# Problem details
Could you repeat word for word only the lines from the one containing "Given: Click Download train log link" to the last line of the data below?

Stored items
>>>

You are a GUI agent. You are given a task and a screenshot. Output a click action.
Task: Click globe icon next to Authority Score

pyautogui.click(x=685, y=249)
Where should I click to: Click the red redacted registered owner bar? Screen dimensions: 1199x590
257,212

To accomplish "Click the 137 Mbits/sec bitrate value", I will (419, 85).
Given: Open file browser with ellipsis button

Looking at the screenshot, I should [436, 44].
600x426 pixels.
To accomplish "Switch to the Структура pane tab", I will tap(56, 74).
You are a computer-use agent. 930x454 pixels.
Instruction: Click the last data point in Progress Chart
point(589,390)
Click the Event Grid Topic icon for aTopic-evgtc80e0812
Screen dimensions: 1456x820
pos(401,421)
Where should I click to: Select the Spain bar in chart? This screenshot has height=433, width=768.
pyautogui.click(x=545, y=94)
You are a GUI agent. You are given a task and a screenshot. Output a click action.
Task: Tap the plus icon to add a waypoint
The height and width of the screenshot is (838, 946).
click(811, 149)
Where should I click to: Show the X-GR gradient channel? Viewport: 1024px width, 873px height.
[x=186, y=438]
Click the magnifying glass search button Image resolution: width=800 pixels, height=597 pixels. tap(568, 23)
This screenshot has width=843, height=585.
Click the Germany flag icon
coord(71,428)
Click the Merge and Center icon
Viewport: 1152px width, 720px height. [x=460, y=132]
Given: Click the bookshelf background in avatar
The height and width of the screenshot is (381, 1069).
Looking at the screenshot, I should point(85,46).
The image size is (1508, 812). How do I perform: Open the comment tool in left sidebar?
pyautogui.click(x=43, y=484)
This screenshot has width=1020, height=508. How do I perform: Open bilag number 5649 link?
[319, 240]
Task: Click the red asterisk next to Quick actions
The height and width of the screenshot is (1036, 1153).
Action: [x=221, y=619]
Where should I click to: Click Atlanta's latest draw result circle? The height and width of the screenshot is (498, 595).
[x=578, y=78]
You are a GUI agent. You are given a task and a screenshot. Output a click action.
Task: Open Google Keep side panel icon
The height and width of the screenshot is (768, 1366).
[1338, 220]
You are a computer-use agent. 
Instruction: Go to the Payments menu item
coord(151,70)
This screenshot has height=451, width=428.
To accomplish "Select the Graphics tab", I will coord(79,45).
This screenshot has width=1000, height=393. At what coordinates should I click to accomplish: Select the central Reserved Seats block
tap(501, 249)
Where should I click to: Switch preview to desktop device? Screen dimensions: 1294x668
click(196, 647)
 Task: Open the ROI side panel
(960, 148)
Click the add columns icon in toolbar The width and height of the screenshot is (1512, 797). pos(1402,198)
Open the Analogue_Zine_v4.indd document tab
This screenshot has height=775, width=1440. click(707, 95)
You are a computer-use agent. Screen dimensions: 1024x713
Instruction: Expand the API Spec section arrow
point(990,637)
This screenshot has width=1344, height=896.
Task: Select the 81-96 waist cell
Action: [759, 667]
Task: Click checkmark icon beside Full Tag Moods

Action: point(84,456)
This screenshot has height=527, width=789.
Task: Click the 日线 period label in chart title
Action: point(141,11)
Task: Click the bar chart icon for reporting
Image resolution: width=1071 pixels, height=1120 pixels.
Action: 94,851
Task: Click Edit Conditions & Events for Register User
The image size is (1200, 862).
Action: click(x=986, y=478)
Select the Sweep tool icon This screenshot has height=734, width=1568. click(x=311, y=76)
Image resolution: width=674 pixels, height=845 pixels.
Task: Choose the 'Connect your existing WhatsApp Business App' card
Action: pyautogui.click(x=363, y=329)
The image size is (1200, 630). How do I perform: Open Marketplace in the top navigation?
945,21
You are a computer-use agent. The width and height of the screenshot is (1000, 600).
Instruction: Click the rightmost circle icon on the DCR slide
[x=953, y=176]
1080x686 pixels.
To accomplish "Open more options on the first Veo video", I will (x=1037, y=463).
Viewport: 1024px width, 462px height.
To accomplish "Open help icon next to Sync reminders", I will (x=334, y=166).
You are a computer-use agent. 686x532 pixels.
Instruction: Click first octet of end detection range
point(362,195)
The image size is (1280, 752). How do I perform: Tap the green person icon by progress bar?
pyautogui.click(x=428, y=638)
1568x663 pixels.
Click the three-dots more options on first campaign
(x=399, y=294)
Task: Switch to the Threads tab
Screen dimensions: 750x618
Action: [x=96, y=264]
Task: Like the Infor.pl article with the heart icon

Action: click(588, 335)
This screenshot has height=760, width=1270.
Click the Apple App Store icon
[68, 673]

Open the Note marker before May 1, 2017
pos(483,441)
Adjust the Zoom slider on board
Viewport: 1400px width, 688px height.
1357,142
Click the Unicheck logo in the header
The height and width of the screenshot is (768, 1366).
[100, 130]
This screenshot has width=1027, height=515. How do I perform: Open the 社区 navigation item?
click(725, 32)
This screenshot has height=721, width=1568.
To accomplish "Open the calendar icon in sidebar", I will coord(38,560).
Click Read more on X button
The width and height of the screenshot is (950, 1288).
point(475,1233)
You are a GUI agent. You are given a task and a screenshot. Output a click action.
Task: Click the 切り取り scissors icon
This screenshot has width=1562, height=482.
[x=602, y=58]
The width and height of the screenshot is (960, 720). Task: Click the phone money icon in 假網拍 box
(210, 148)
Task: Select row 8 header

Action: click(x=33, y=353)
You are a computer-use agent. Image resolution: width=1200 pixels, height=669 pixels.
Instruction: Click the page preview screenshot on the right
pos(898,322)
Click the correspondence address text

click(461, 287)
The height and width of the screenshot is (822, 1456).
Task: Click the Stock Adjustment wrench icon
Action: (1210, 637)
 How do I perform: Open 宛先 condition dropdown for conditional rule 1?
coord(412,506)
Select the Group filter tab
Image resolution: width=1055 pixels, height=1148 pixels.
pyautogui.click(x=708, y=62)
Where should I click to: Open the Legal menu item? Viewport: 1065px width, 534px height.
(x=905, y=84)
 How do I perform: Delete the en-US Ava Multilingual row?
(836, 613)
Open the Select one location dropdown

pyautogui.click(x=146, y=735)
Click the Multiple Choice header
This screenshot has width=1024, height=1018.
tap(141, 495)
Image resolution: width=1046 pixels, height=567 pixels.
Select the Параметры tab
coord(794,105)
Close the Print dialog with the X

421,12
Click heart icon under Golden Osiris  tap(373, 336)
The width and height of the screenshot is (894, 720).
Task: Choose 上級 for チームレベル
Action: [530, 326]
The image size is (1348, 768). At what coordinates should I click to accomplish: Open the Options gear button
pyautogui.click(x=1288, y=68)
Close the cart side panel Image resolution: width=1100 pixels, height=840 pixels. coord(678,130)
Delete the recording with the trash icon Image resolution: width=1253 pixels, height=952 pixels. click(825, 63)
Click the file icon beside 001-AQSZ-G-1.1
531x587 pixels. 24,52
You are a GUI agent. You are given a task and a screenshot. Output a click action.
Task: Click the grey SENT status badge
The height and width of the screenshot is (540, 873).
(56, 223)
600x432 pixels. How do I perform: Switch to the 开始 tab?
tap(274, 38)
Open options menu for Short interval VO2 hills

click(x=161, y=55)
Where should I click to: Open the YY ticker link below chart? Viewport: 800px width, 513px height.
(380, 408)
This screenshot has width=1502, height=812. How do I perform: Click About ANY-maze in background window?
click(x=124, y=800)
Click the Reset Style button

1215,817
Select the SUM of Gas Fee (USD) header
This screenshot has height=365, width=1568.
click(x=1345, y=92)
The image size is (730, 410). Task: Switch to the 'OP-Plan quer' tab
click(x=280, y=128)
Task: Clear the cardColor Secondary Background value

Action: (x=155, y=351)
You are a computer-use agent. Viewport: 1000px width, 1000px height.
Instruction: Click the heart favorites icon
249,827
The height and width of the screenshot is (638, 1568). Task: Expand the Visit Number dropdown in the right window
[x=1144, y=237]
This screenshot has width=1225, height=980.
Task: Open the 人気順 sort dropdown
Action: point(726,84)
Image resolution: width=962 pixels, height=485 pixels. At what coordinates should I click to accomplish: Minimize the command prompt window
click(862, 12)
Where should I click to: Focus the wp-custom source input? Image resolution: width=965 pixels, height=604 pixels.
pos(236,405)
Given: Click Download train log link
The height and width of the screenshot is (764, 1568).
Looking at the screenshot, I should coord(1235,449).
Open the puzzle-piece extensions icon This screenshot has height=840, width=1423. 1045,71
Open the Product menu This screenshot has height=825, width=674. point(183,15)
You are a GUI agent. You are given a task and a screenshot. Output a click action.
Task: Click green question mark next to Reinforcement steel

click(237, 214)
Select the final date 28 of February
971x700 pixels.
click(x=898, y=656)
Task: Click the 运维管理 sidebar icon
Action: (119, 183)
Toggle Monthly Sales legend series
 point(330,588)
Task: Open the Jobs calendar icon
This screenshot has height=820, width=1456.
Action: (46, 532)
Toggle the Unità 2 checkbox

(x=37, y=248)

<<<

# Task response
Given: Click Download train log link
The height and width of the screenshot is (764, 1568).
Looking at the screenshot, I should coord(1235,449).
Open the puzzle-piece extensions icon This screenshot has height=840, width=1423. 1045,71
Open the Product menu This screenshot has height=825, width=674. point(183,15)
You are a GUI agent. You are given a task and a screenshot. Output a click action.
Task: Click green question mark next to Reinforcement steel

click(237, 214)
Select the final date 28 of February
971x700 pixels.
click(x=898, y=656)
Task: Click the 运维管理 sidebar icon
Action: (119, 183)
Toggle Monthly Sales legend series
 point(330,588)
Task: Open the Jobs calendar icon
This screenshot has height=820, width=1456.
Action: (46, 532)
Toggle the Unità 2 checkbox

(x=37, y=248)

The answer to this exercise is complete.